◆ Brief: Lines before the one holding "The width and" are not wanted. Please copy that line and everything after it to the end of the records, exactly, skipping pictures.

◆ Exercise data:

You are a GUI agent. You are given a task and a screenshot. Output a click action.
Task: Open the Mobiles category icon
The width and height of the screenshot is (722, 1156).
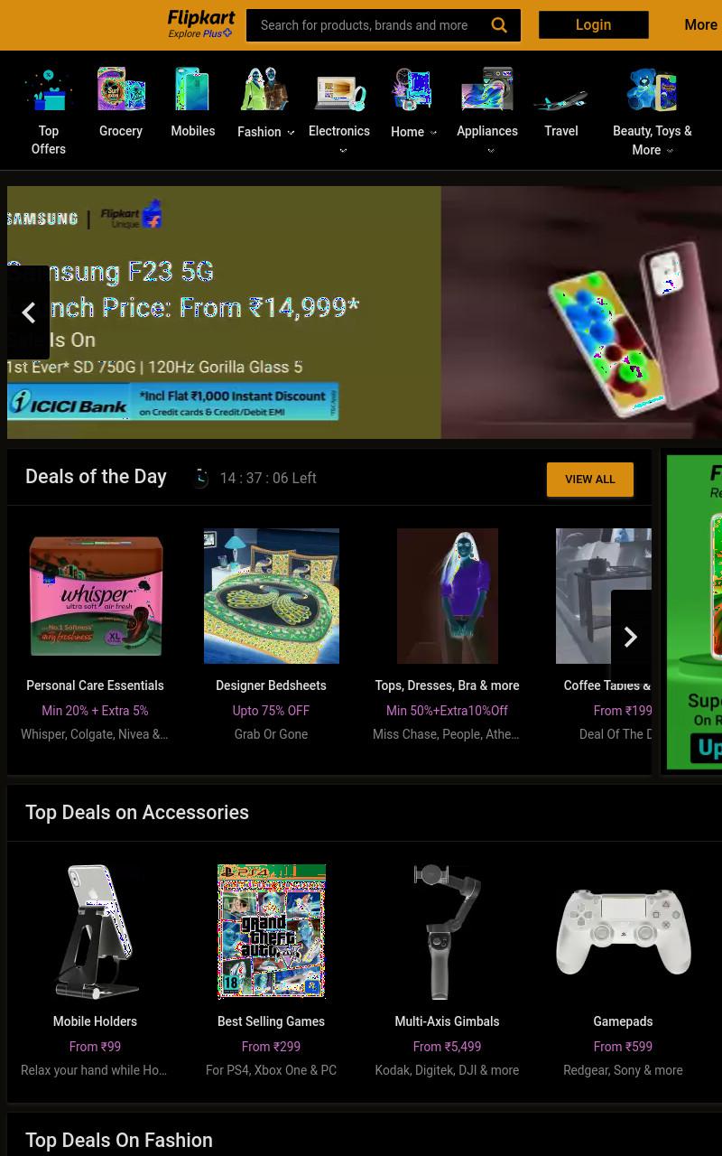pyautogui.click(x=193, y=89)
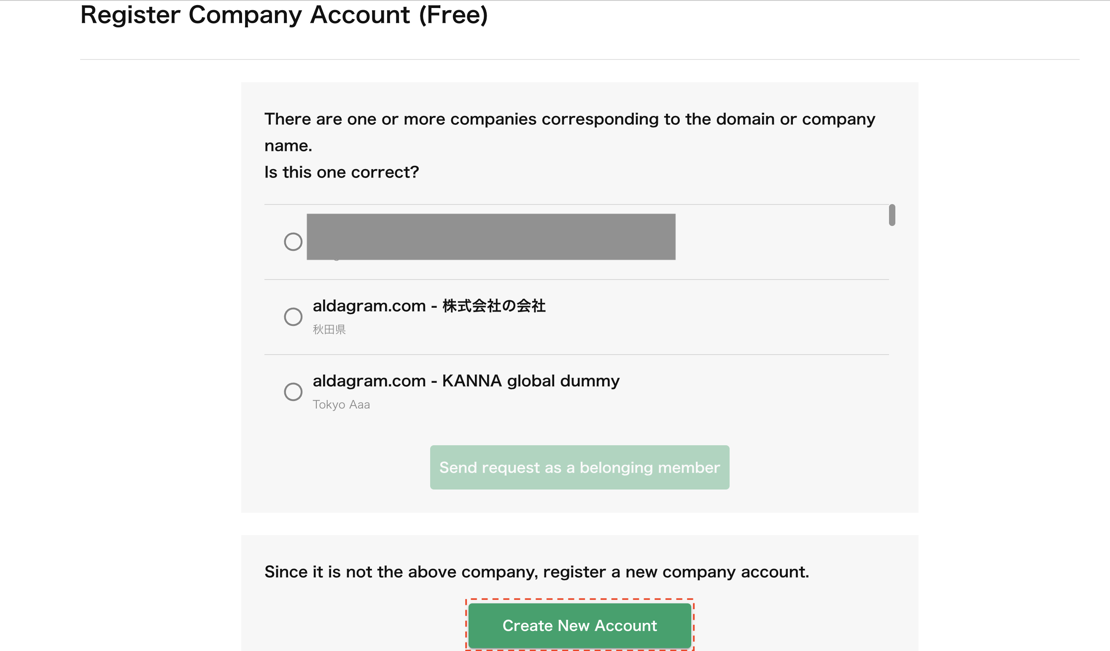Click the "Is this one correct?" text
Screen dimensions: 1110x651
point(341,172)
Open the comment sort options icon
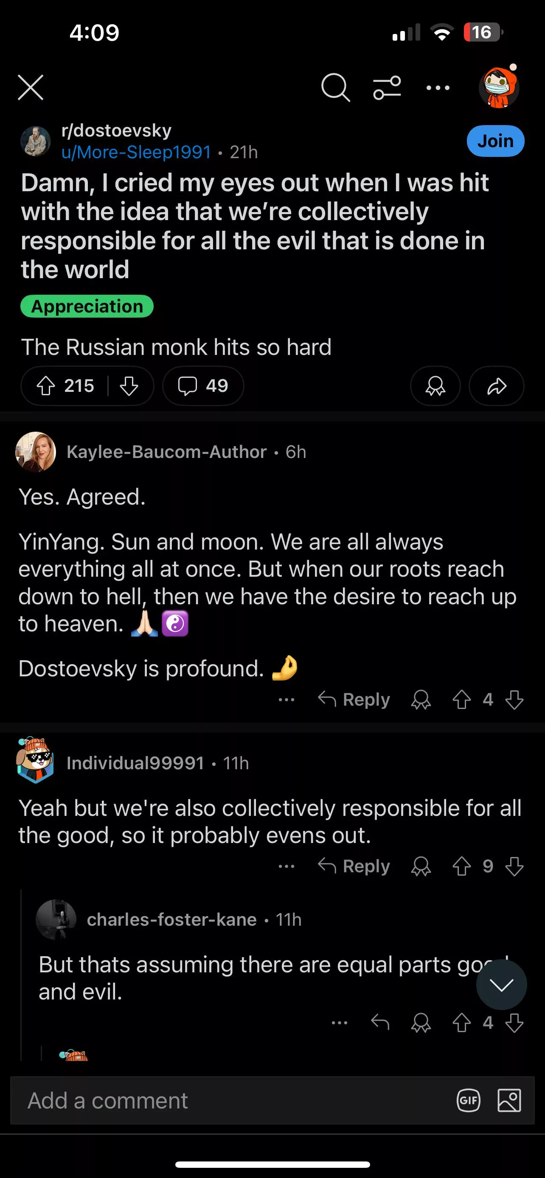Viewport: 545px width, 1178px height. (387, 87)
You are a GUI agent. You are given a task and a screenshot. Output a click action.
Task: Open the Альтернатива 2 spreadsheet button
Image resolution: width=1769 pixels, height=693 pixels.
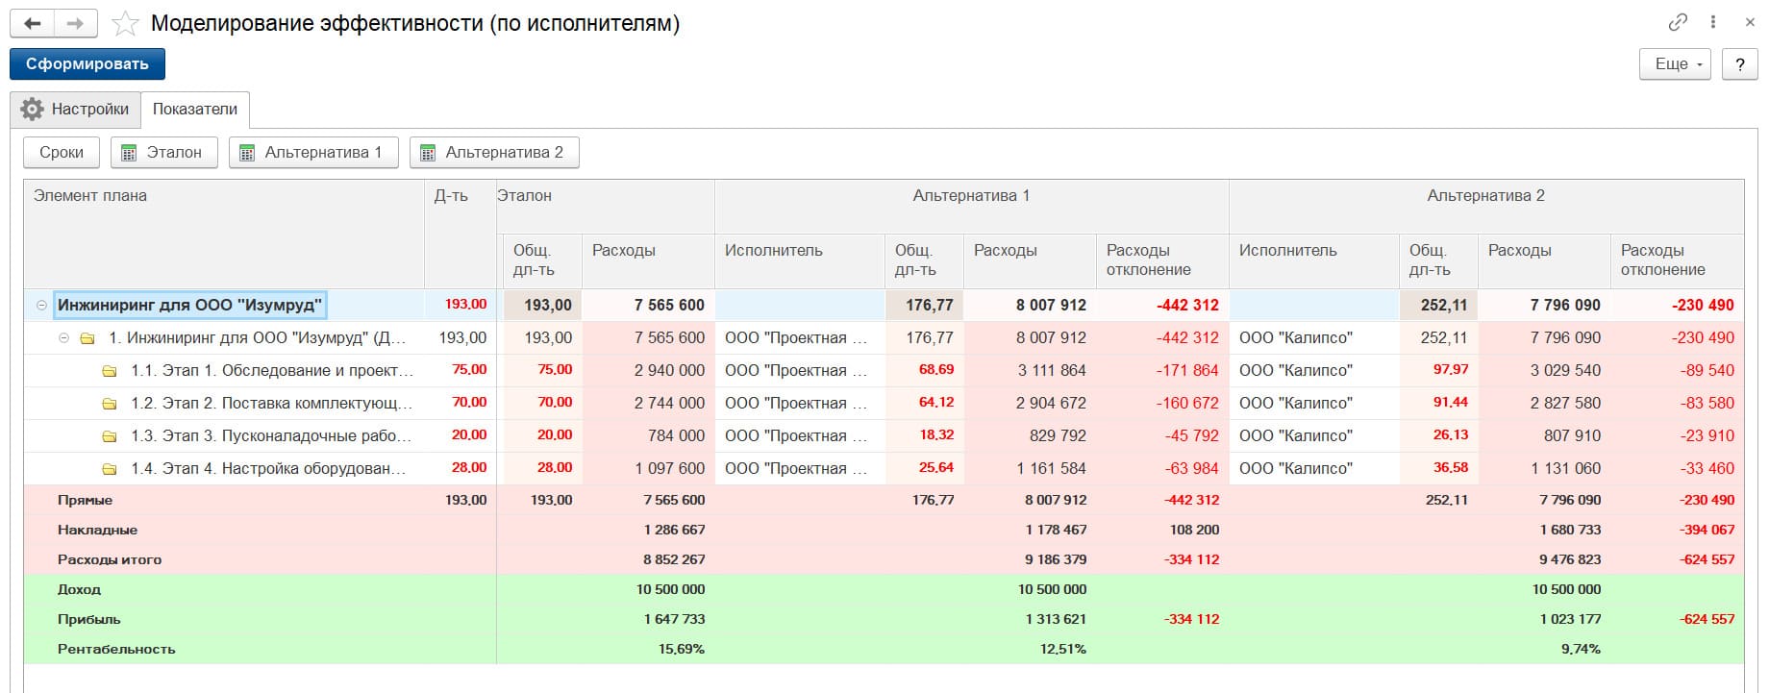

◆ Answer to this problem:
The width and height of the screenshot is (722, 1156).
pyautogui.click(x=193, y=89)
Click the "Is this one correct?" text
Screen dimensions: 1110x651
point(341,172)
Open the comment sort options icon
Viewport: 545px width, 1178px height. (387, 87)
You are a GUI agent. You are given a task and a screenshot. Output a click action.
Task: Open the Альтернатива 2 spreadsheet button
Image resolution: width=1769 pixels, height=693 pixels.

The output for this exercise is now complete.